→ REQUIREMENT: Write out each of the following lines word for word, keeping every character as it appears.

→ AVAILABLE DATA:
+++++
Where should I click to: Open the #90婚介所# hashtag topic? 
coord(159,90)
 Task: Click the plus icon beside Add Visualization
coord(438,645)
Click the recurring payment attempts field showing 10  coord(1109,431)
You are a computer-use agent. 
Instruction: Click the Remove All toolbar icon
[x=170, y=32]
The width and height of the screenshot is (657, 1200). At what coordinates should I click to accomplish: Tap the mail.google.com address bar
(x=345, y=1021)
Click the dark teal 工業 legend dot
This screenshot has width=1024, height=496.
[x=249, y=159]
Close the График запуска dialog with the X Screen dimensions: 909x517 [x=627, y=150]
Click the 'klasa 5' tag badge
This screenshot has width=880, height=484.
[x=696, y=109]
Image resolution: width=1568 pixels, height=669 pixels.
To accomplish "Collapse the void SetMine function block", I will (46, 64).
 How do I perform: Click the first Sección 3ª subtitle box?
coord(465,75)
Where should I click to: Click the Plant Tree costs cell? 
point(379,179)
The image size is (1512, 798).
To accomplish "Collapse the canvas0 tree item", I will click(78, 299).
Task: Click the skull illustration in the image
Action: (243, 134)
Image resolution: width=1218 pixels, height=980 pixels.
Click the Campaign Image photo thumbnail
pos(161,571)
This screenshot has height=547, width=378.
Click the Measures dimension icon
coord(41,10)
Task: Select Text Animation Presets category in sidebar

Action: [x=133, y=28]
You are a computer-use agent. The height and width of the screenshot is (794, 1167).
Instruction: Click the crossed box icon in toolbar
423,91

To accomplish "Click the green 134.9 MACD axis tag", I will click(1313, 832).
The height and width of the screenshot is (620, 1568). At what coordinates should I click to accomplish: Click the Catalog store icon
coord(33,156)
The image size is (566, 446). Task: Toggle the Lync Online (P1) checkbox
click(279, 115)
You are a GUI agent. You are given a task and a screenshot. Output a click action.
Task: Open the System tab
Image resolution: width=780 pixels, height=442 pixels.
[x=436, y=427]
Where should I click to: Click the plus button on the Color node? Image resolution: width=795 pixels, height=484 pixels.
+++++
→ EXPECTED ANSWER:
Where should I click to: Open the #90婚介所# hashtag topic? 
coord(159,90)
 Task: Click the plus icon beside Add Visualization
coord(438,645)
Click the recurring payment attempts field showing 10  coord(1109,431)
You are a computer-use agent. 
Instruction: Click the Remove All toolbar icon
[x=170, y=32]
The width and height of the screenshot is (657, 1200). At what coordinates should I click to accomplish: Tap the mail.google.com address bar
(x=345, y=1021)
Click the dark teal 工業 legend dot
This screenshot has width=1024, height=496.
[x=249, y=159]
Close the График запуска dialog with the X Screen dimensions: 909x517 [x=627, y=150]
Click the 'klasa 5' tag badge
This screenshot has width=880, height=484.
[x=696, y=109]
Image resolution: width=1568 pixels, height=669 pixels.
To accomplish "Collapse the void SetMine function block", I will (46, 64).
 How do I perform: Click the first Sección 3ª subtitle box?
coord(465,75)
Where should I click to: Click the Plant Tree costs cell? 
point(379,179)
The image size is (1512, 798).
To accomplish "Collapse the canvas0 tree item", I will click(78, 299).
Task: Click the skull illustration in the image
Action: (243, 134)
Image resolution: width=1218 pixels, height=980 pixels.
Click the Campaign Image photo thumbnail
pos(161,571)
This screenshot has height=547, width=378.
Click the Measures dimension icon
coord(41,10)
Task: Select Text Animation Presets category in sidebar

Action: [x=133, y=28]
You are a computer-use agent. The height and width of the screenshot is (794, 1167).
Instruction: Click the crossed box icon in toolbar
423,91

To accomplish "Click the green 134.9 MACD axis tag", I will click(1313, 832).
The height and width of the screenshot is (620, 1568). At what coordinates should I click to accomplish: Click the Catalog store icon
coord(33,156)
The image size is (566, 446). Task: Toggle the Lync Online (P1) checkbox
click(279, 115)
You are a GUI agent. You are given a task and a screenshot. Output a click action.
Task: Open the System tab
Image resolution: width=780 pixels, height=442 pixels.
[x=436, y=427]
Where should I click to: Click the plus button on the Color node? Image resolution: width=795 pixels, height=484 pixels.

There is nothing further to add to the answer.